We’ve been waiting for this one.
Last week Oculus unveiled Mission: ISS, a free VR simulation of the International Space Station for the Oculus Rift, produced with the help of NASA and the Canadian and European space agencies.
That’s great news, with just a couple of caveats.
This is the most detailed, realistic space-related VR experience produced to date, and it should be. Magnopus, the Los Angeles-based company that created the app, had the full cooperation of NASA, including astronauts who suggested small touches based on their own knowledge of the station.
The designers started with the same DOUG graphics software that NASA’s VR Lab uses to create the simulations used for astronaut training. Then, says Ben Grossmann of Magnopus, “We added a lot more detail…and removed some engineering data that wasn’t relevant to the consumer experience. We also spent quite a bit of time expanding on the ‘lived in’ nature of things.”
The visuals are high-fidelity computer renderings of the station interior and exterior, not photos—at least for now. “We already have actual 360º imagery of all the locations in the station ready to go,” says Grossmann, but all the licensing agreements weren’t done in time for this initial release. “As soon as we’re cleared to use that content, we flip a switch and it’s all there,” he says.
The imagery they’ll use was taken with existing HD cameras on the station (rather than 360° cameras), which required extra work.
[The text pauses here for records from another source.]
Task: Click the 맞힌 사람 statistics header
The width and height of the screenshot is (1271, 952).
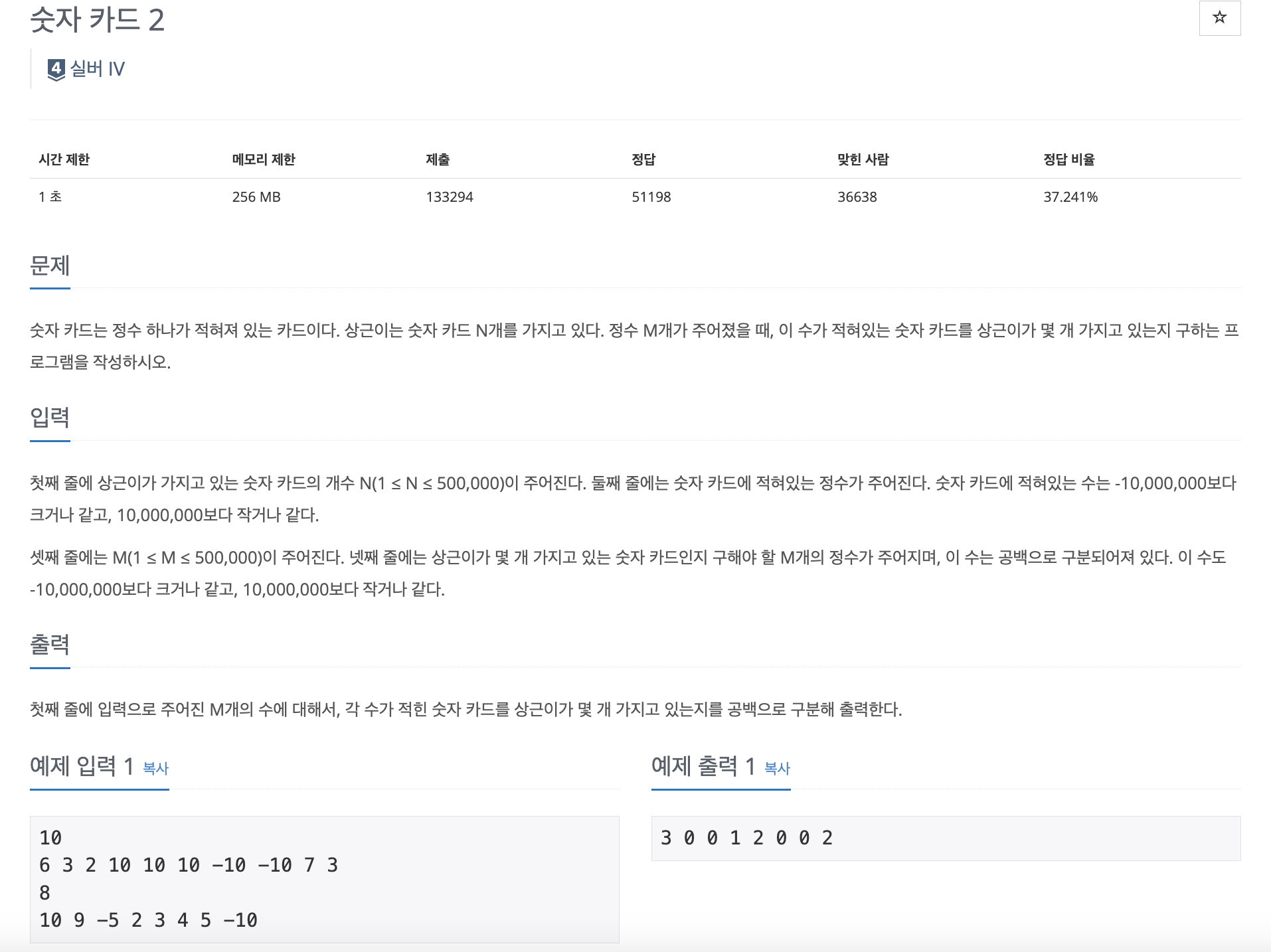Action: [861, 159]
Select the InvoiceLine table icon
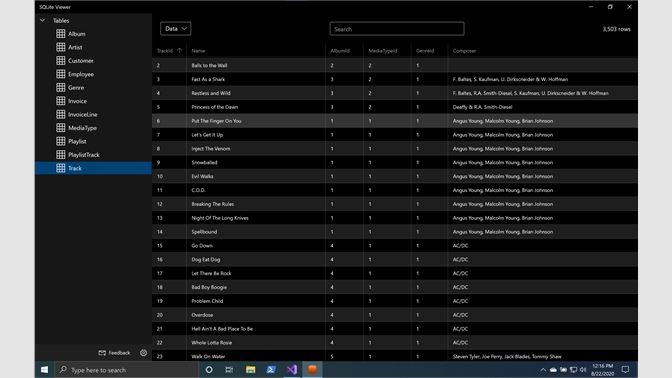672x378 pixels. click(61, 114)
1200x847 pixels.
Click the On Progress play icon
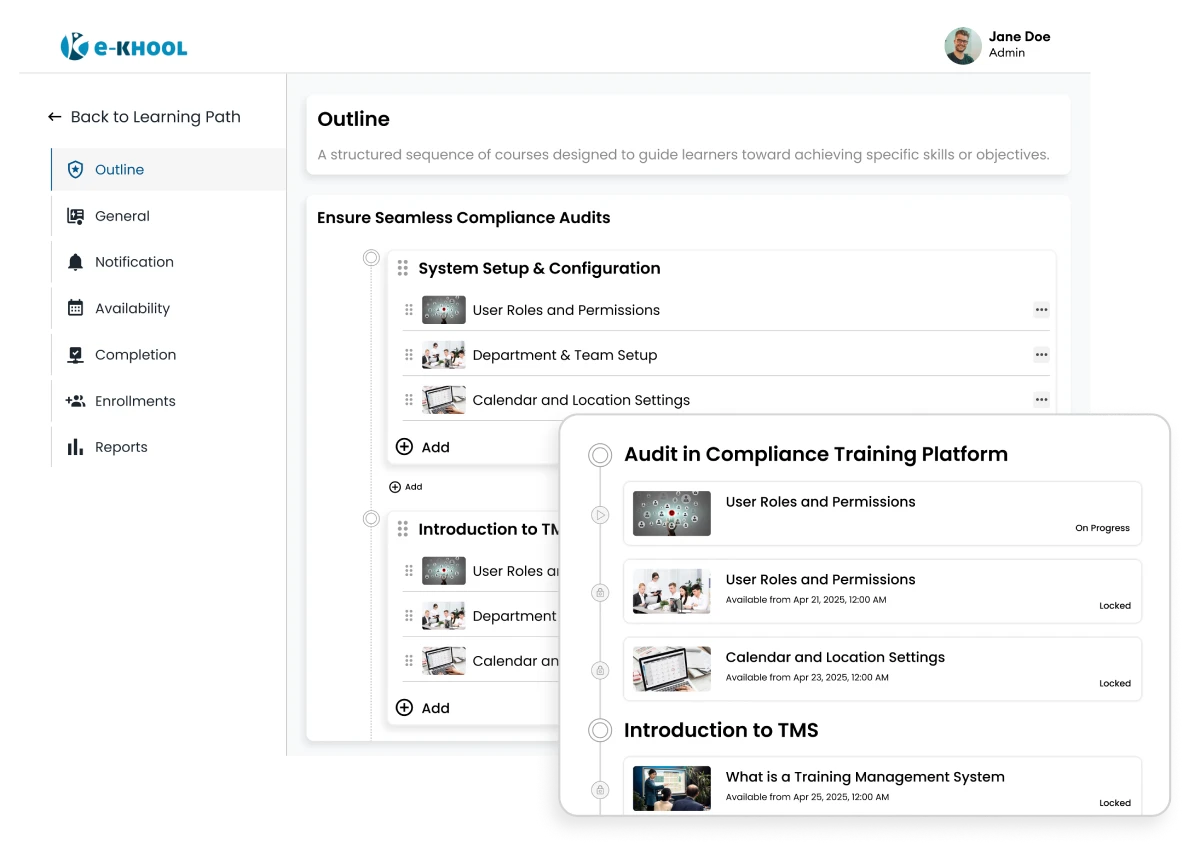pos(600,515)
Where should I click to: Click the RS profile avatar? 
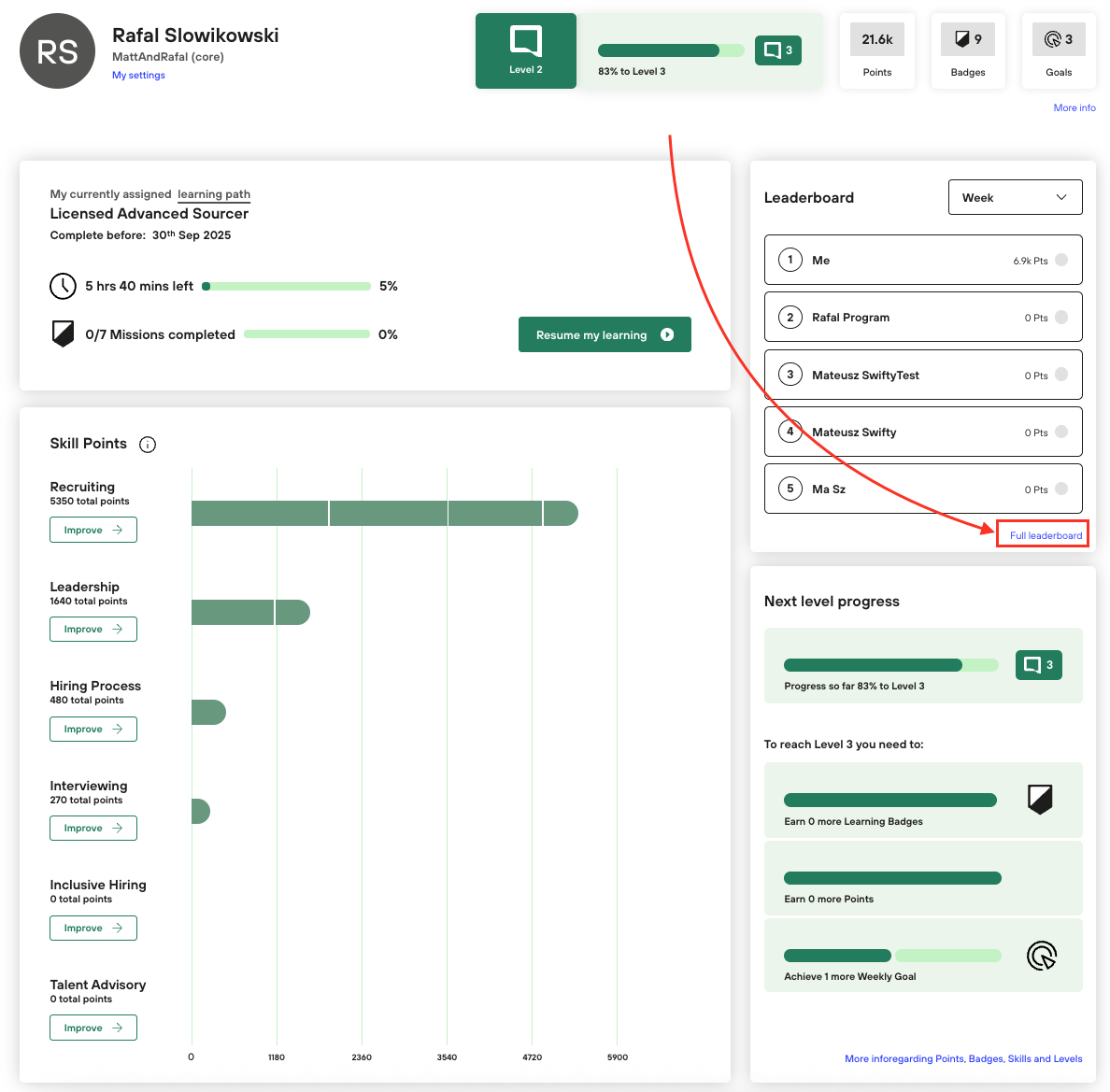[x=57, y=51]
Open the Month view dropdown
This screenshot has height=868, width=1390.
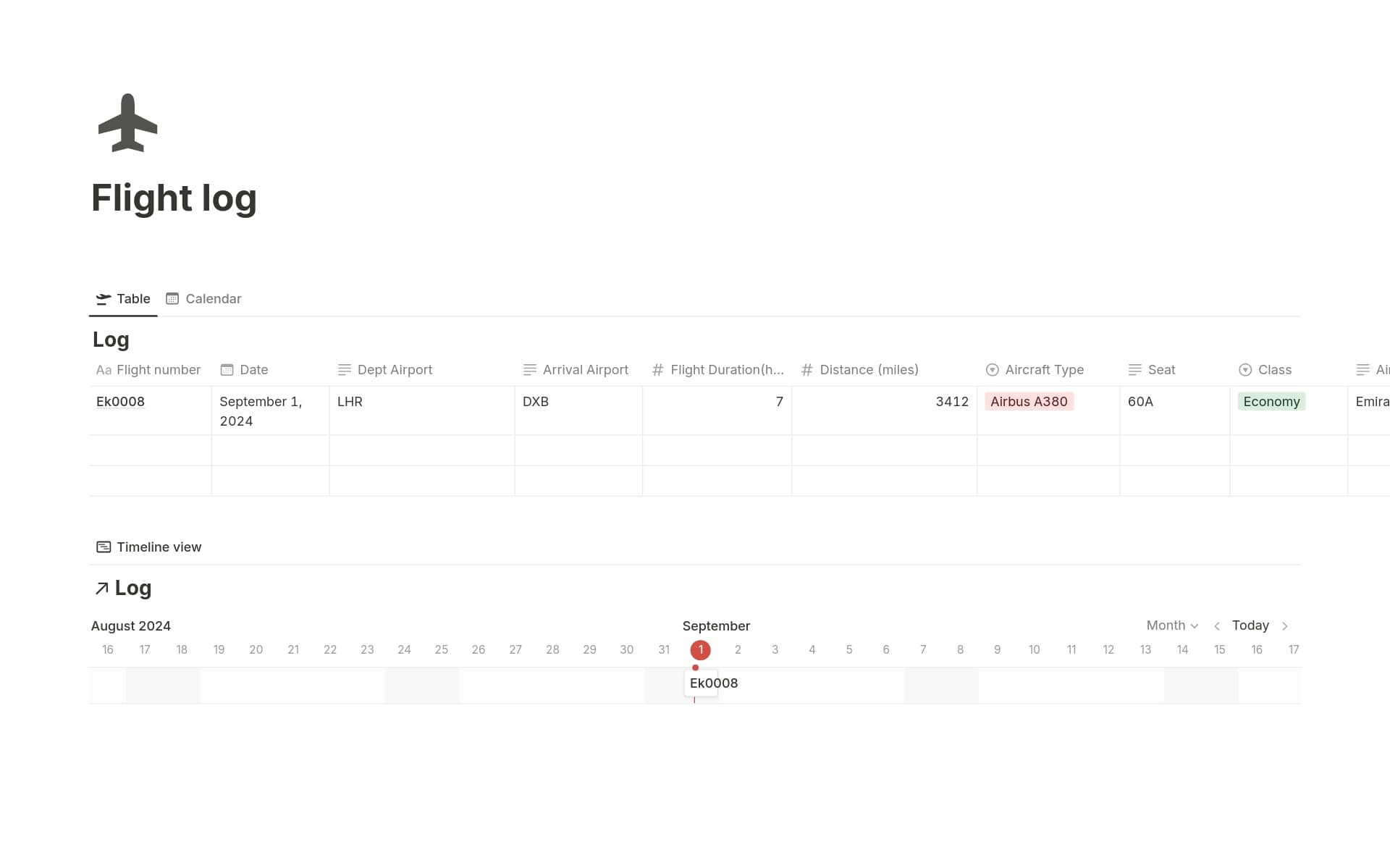pyautogui.click(x=1171, y=625)
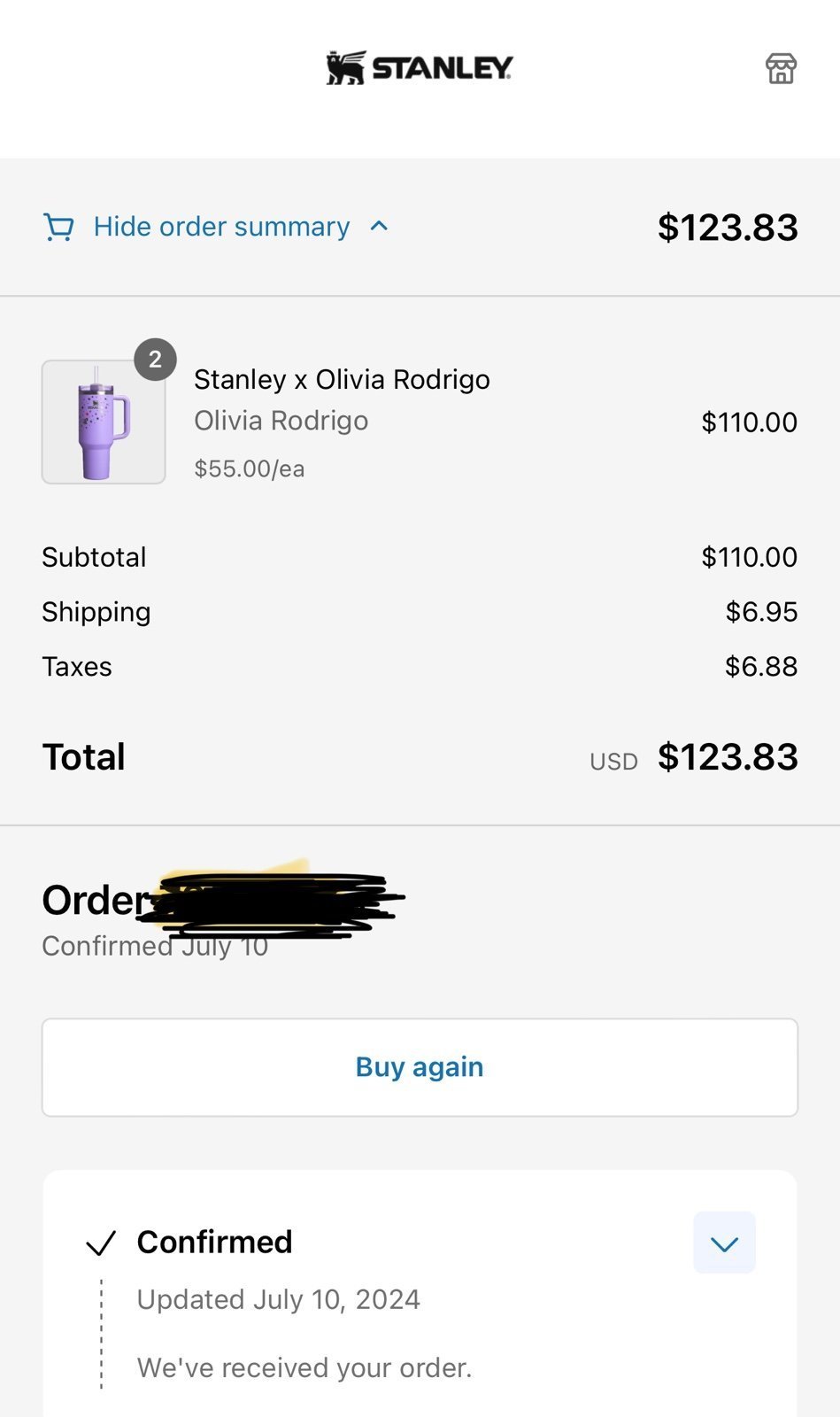Select the Confirmed status heading
The height and width of the screenshot is (1417, 840).
[x=214, y=1242]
The scenes were “shot section-by-section and stitched into a 360° back at Magnopus,” says Grossmann.
Future releases of Mission: ISS will include live screens, Grossmann says. “The ambition that we’re working towards is being able to have a live 360º video stream from the station incorporated in the experience.” Live Earth imagery pulled from satellites in real time are also part of the plan.
The producers hope to release a version of the experience for Gear VR, he says, but that depends in part on how the Rift version (which uses both the Rift headset and Oculus Touch for hand movements) is received.
It would be a shame if Mission: ISS ends with the Rift version, because that would greatly limit the number of people who get to see it. Google Cardboard users number in the tens of millions, and Samsung reports that 5 million of its ($50 to $100) Gear VR headsets have sold. In comparison, only about 400,000 people have bought the much more expensive Oculus Rift.